* PASSAGE PROVIDED
Like a lot of other great pop acts, Fountains of Wayne’s power springs from a pair of songwriters, Chris Collingwood and Adam Schlesinger. Schlesinger has had success writing for the movies, including the title song to Tom Hanks’1996 That Thing You Do! and the tunes that are a key component to this year’s romantic comedy Music and Lyrics. When working as a team, Collingwood and Schlesinger marry a keen pop ear with lyrics that take the measure of the modern world — the traffic jams, dead-end jobs, the wait for luggage to arrive.
That last is the case in “Michael and Heather at the Baggage Claim,” a lovely, melancholy ballad propelled by acoustic guitars and “ba-ba-ba” backing vocals. The strained relationship at the heart of the song is summed up in a few lines with a chorus that nails the fatigue: “It’s been a long, long day/Can’t we just be on our way.” That song is followed by “Strapped for Cash,” a fleet, synth-and-horn-heavy number that bounces along like a lost 1980s classic.

* PROMPT A
Output the section of the passage about Fountains of Wayne starting at "Like a lot of" and ending at "luggage to arrive.", copied word for word.

* RECORDS SHOWN
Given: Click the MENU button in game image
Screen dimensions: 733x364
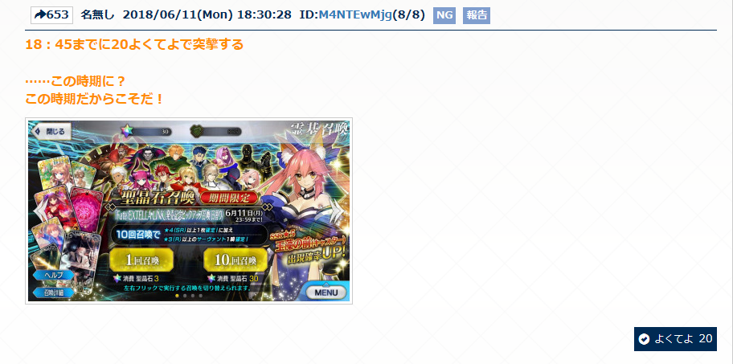Looking at the screenshot, I should tap(327, 292).
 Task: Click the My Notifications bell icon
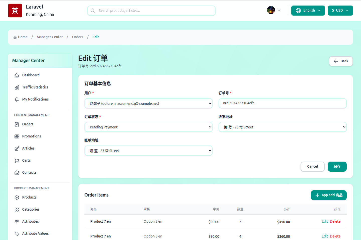point(17,99)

* PROMPT B
Return every line of the records above word for word, from the first to the last, and leave out the pictures.

* WRITTEN REPLY A
Like a lot of other great pop acts, Fountains of Wayne’s power springs from a pair of songwriters, Chris Collingwood and Adam Schlesinger. Schlesinger has had success writing for the movies, including the title song to Tom Hanks’1996 That Thing You Do! and the tunes that are a key component to this year’s romantic comedy Music and Lyrics. When working as a team, Collingwood and Schlesinger marry a keen pop ear with lyrics that take the measure of the modern world — the traffic jams, dead-end jobs, the wait for luggage to arrive.

* WRITTEN REPLY B
Given: Click the MENU button in game image
Screen dimensions: 733x364
Looking at the screenshot, I should tap(327, 292).
 Task: Click the My Notifications bell icon
point(17,99)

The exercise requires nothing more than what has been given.